There’s also a professional e-sports league, one of the top five in the world. The Taiwan e-sports League (TeSL) was founded in 2008 and has teams of professional players who live in a shared house and compete on weekends in matches broadcast by the Videoland Television Network.
This e-sports visibility is not translating into commercial dominance, however. Even though the government has offered incentives and tax reductions to promote the domestic online game industry, the market is still 70% dominated by foreign games.
“Domestic game developers lost the opportunity to grow because of…time delays in R&D capacity expansion and the game development and commercialization process,” wrote Wang Wei-yang of National Kaohsiung University of Applied Sciences and Tunghai University’s Tseng Ya-tsai in their paper Growth and Competition Dynamics of Online Game Market in Taiwan.

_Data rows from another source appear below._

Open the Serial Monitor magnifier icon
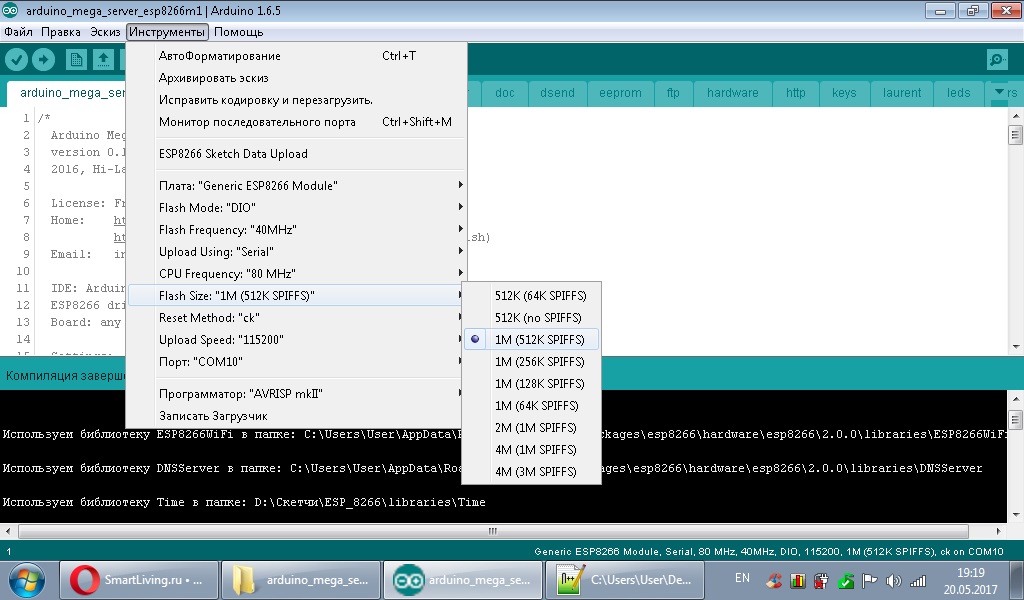1024x600 pixels. 996,59
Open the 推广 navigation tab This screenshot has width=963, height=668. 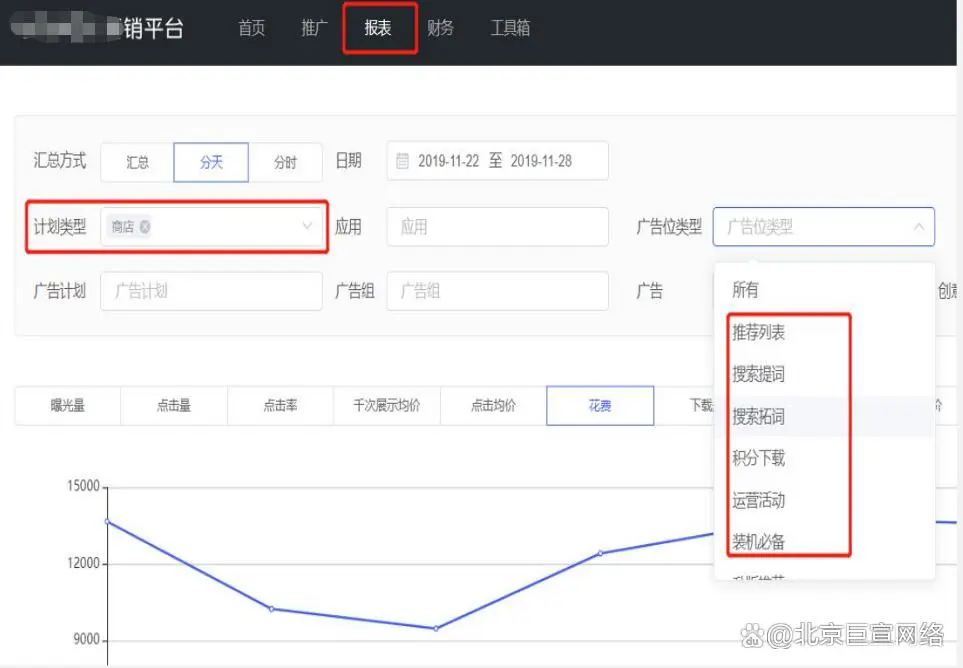[x=314, y=28]
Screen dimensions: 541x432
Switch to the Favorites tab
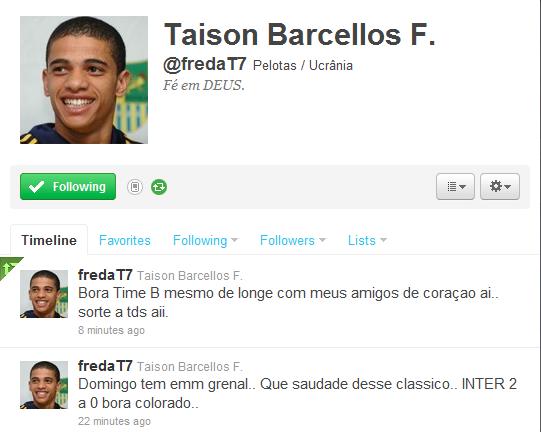pos(125,240)
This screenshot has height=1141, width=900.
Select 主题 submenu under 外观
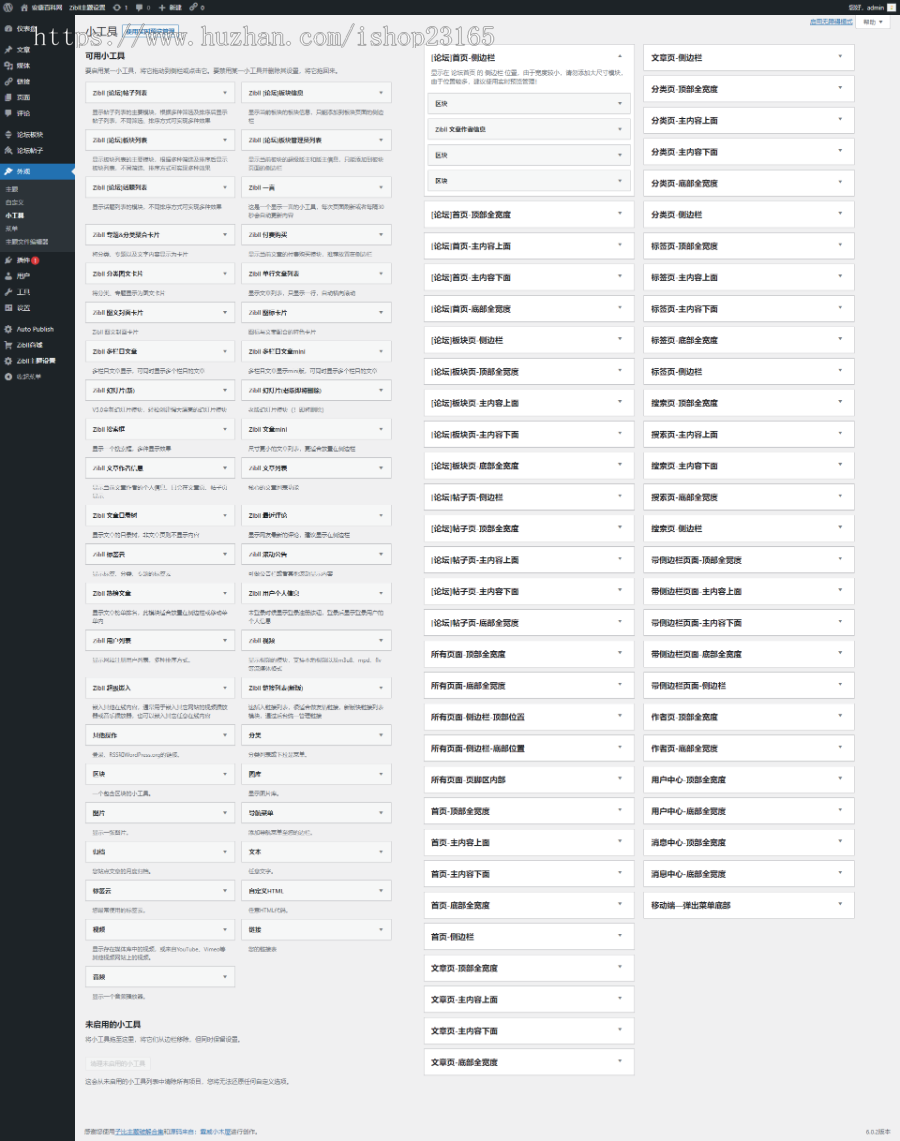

The pair outline how, after a promising start at the turn of the millennium, the Taiwanese developers lost ground to nimbler Chinese and South Korean rivals who put in more money and were prepared to issue a large number of games in the hope that one would be a hit. Taiwanese developers, on the other hand, would spend time trying to perfect their game, missing the window of opportunity in what is a fast-paced industry.
Now, foreign game developers have built up such a lead that in the future it will be hard to overcome. Government assistance may be too little, too late, the report’s authors suggest.
Still, the swing in popularity to mobile games in Taiwan could provide another gilt-edged opportunity. According to Gamania Digital Entertainment, Taiwan’s biggest online game brand with a strong global presence, the number of domestic mobile phone users exceeds the population, with a penetration rate of 108%, among whom 71% are mobile internet users.
Gamania teamed up with the Japanese company GungHo Online Entertainment in October to leverage the smartphone gaming market, which TCA’s Wu Wen-jung predicted would see market growth of 70% in 2015 – but that turned out to be an underestimate. The final figure was more like 90%.
One young man who sees Taiwan’s potential in this field is Benjamin “BreAKer” Novotny, originally from Oklahoma, who goes by the handle Bin Ge (賓哥). He’s fluent in Chinese and wants to use his language ability and knowledge of gaming to build a career in the industry as a games commentator, known in the business as shoutcasters – because that’s what they do.
He could have gone to China, Hong Kong, or South Korea, but is impressed with the advantages of Taiwan, such as the “huge” bandwidth, population density, and the support of computer hardware manufacturers. He’s had a few jobs with domestic gaming companies and did the shoutcasting for the Taiwan Open.
Novotny’s just the sort of talent that Taiwan needs, but he’s been frustrated by the difficulty in getting a work permit for jobs other than teaching English, editing an English-language publication or starting a business. “It’s extremely hard to work here, though the government attitude seems to be changing a bit,” he says. Although shoutcasting is “what I do and what I love, 2016 may be the last shout for me.”